Department of Biomedical Engineering, University of Florida, Gainesville, FL 32611, U.S.A.
Neural Comput. 2012 Aug;24(8):2223-50. doi: 10.1162/NECO_a_00309. Epub 2012 Apr 17.
Exploratory tools that are sensitive to arbitrary statistical variations in spike train observations open up the possibility of novel neuroscientific discoveries. Developing such tools, however, is difficult due to the lack of Euclidean structure of the spike train space, and an experimenter usually prefers simpler tools that capture only limited statistical features of the spike train, such as mean spike count or mean firing rate. We explore strictly positive-definite kernels on the space of spike trains to offer both a structural representation of this space and a platform for developing statistical measures that explore features beyond count or rate. We apply these kernels to construct measures of divergence between two point processes and use them for hypothesis testing, that is, to observe if two sets of spike trains originate from the same underlying probability law. Although there exist positive-definite spike train kernels in the literature, we establish that these kernels are not strictly definite and thus do not induce measures of divergence. We discuss the properties of both of these existing nonstrict kernels and the novel strict kernels in terms of their computational complexity, choice of free parameters, and performance on both synthetic and real data through kernel principal component analysis and hypothesis testing.

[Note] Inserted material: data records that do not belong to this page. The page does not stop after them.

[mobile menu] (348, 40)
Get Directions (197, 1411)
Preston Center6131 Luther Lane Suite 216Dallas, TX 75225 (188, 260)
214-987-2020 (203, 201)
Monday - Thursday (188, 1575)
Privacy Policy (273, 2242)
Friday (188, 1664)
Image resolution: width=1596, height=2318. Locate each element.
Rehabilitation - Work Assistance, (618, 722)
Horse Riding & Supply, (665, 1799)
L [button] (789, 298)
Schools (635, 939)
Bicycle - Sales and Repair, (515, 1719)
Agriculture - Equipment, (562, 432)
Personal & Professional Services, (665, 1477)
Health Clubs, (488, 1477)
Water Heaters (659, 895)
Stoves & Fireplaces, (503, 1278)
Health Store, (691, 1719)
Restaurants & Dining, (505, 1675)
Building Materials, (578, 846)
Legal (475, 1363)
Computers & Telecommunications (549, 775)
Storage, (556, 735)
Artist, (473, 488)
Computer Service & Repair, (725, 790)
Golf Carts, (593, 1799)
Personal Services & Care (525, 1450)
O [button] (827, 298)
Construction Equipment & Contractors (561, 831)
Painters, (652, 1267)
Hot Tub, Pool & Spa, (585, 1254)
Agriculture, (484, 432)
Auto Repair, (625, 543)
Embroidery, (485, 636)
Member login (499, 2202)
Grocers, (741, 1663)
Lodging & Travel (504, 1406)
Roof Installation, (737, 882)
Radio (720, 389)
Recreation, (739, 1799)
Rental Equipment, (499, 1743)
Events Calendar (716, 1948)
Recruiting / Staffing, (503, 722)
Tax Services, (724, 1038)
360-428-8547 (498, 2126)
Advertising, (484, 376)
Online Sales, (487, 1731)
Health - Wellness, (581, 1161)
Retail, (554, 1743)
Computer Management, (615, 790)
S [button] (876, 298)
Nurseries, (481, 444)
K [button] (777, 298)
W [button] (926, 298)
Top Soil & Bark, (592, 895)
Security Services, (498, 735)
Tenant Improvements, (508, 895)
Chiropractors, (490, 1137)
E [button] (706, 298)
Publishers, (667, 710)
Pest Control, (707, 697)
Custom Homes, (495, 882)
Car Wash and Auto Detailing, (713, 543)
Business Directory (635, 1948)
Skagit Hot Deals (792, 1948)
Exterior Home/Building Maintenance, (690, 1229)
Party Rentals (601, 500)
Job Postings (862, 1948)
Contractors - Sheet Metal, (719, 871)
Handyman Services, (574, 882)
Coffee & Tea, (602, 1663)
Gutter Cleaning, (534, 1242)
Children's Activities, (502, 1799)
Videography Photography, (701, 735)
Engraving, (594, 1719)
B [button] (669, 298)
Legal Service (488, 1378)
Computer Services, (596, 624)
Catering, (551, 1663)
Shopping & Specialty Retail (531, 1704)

探索性工具对尖峰火车观测中的任意统计变化敏感,为新的神经科学发现开辟了可能性。然而,由于缺乏尖峰火车空间的欧几里得结构,开发这样的工具是困难的,实验者通常更喜欢只捕捉尖峰火车有限的统计特征的简单工具,如平均尖峰计数或平均发放率。我们探索了尖峰火车空间上的严格正定核,以提供该空间的结构表示和开发探索计数或速率之外的特征的统计度量的平台。我们应用这些核来构建两个点过程之间的散度度量,并将其用于假设检验,即观察两组尖峰火车是否来自相同的潜在概率定律。尽管文献中存在正定尖峰火车核,但我们确定这些核不是严格正定的,因此不会诱导散度度量。我们讨论了这两种现有的非严格核和新的严格核的性质,包括它们的计算复杂性、自由参数的选择,以及通过核主成分分析和假设检验在合成数据和真实数据上的性能。